Revise the material below, replacing every occurrence of "Locate an element on the screen" with "Find an element on the screen" and leaving all other text unchanged.

** START **

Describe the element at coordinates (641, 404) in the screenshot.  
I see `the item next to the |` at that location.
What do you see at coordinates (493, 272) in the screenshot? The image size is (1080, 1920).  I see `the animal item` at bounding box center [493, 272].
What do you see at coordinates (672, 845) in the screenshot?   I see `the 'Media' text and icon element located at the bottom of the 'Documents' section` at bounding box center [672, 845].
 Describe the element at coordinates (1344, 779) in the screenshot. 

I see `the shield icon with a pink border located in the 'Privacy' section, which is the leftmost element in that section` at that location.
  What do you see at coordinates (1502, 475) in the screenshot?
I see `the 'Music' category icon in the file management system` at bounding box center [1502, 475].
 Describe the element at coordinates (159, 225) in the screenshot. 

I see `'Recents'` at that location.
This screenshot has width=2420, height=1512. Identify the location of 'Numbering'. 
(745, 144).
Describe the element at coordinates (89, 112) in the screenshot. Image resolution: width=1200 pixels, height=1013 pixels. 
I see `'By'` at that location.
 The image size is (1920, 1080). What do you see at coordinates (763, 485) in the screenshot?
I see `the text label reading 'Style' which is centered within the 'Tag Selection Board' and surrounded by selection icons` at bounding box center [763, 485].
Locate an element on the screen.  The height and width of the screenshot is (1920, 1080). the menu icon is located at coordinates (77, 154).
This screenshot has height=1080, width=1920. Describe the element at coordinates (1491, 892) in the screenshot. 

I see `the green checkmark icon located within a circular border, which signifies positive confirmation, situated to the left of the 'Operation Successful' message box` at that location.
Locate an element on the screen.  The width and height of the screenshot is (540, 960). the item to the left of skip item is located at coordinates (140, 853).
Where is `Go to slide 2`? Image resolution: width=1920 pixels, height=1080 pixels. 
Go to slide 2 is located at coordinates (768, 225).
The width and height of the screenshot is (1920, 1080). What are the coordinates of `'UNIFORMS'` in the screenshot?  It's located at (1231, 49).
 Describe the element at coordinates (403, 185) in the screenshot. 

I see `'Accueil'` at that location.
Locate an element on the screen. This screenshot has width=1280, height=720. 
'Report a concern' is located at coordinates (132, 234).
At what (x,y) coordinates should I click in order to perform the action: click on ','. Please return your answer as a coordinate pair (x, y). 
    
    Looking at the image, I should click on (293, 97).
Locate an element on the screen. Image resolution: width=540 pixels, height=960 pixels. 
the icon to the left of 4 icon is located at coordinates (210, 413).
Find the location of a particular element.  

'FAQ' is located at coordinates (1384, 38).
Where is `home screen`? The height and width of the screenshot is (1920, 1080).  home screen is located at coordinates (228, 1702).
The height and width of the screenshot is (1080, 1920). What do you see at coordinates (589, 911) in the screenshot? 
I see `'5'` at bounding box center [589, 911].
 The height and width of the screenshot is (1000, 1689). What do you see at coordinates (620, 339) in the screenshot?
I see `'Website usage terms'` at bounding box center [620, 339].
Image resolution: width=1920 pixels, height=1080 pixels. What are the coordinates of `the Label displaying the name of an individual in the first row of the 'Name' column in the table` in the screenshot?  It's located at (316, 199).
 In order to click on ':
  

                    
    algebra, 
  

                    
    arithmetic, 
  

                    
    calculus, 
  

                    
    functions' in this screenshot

** END **

* [WRITTEN SOLUTION]
Describe the element at coordinates (641, 404) in the screenshot.  
I see `the item next to the |` at that location.
What do you see at coordinates (493, 272) in the screenshot? The image size is (1080, 1920).  I see `the animal item` at bounding box center [493, 272].
What do you see at coordinates (672, 845) in the screenshot?   I see `the 'Media' text and icon element located at the bottom of the 'Documents' section` at bounding box center [672, 845].
 Describe the element at coordinates (1344, 779) in the screenshot. 

I see `the shield icon with a pink border located in the 'Privacy' section, which is the leftmost element in that section` at that location.
  What do you see at coordinates (1502, 475) in the screenshot?
I see `the 'Music' category icon in the file management system` at bounding box center [1502, 475].
 Describe the element at coordinates (159, 225) in the screenshot. 

I see `'Recents'` at that location.
This screenshot has width=2420, height=1512. Identify the location of 'Numbering'. 
(745, 144).
Describe the element at coordinates (89, 112) in the screenshot. Image resolution: width=1200 pixels, height=1013 pixels. 
I see `'By'` at that location.
 The image size is (1920, 1080). What do you see at coordinates (763, 485) in the screenshot?
I see `the text label reading 'Style' which is centered within the 'Tag Selection Board' and surrounded by selection icons` at bounding box center [763, 485].
Find an element on the screen.  The height and width of the screenshot is (1920, 1080). the menu icon is located at coordinates (77, 154).
This screenshot has height=1080, width=1920. Describe the element at coordinates (1491, 892) in the screenshot. 

I see `the green checkmark icon located within a circular border, which signifies positive confirmation, situated to the left of the 'Operation Successful' message box` at that location.
Find an element on the screen.  The width and height of the screenshot is (540, 960). the item to the left of skip item is located at coordinates (140, 853).
Where is `Go to slide 2`? Image resolution: width=1920 pixels, height=1080 pixels. 
Go to slide 2 is located at coordinates (768, 225).
The width and height of the screenshot is (1920, 1080). What are the coordinates of `'UNIFORMS'` in the screenshot?  It's located at (1231, 49).
 Describe the element at coordinates (403, 185) in the screenshot. 

I see `'Accueil'` at that location.
Find an element on the screen. This screenshot has width=1280, height=720. 
'Report a concern' is located at coordinates (132, 234).
At what (x,y) coordinates should I click in order to perform the action: click on ','. Please return your answer as a coordinate pair (x, y). 
    
    Looking at the image, I should click on (293, 97).
Find an element on the screen. Image resolution: width=540 pixels, height=960 pixels. 
the icon to the left of 4 icon is located at coordinates (210, 413).
Find the location of a particular element.  

'FAQ' is located at coordinates (1384, 38).
Where is `home screen`? The height and width of the screenshot is (1920, 1080).  home screen is located at coordinates (228, 1702).
The height and width of the screenshot is (1080, 1920). What do you see at coordinates (589, 911) in the screenshot? 
I see `'5'` at bounding box center [589, 911].
 The height and width of the screenshot is (1000, 1689). What do you see at coordinates (620, 339) in the screenshot?
I see `'Website usage terms'` at bounding box center [620, 339].
Image resolution: width=1920 pixels, height=1080 pixels. What are the coordinates of `the Label displaying the name of an individual in the first row of the 'Name' column in the table` in the screenshot?  It's located at (316, 199).
 In order to click on ':
  

                    
    algebra, 
  

                    
    arithmetic, 
  

                    
    calculus, 
  

                    
    functions' in this screenshot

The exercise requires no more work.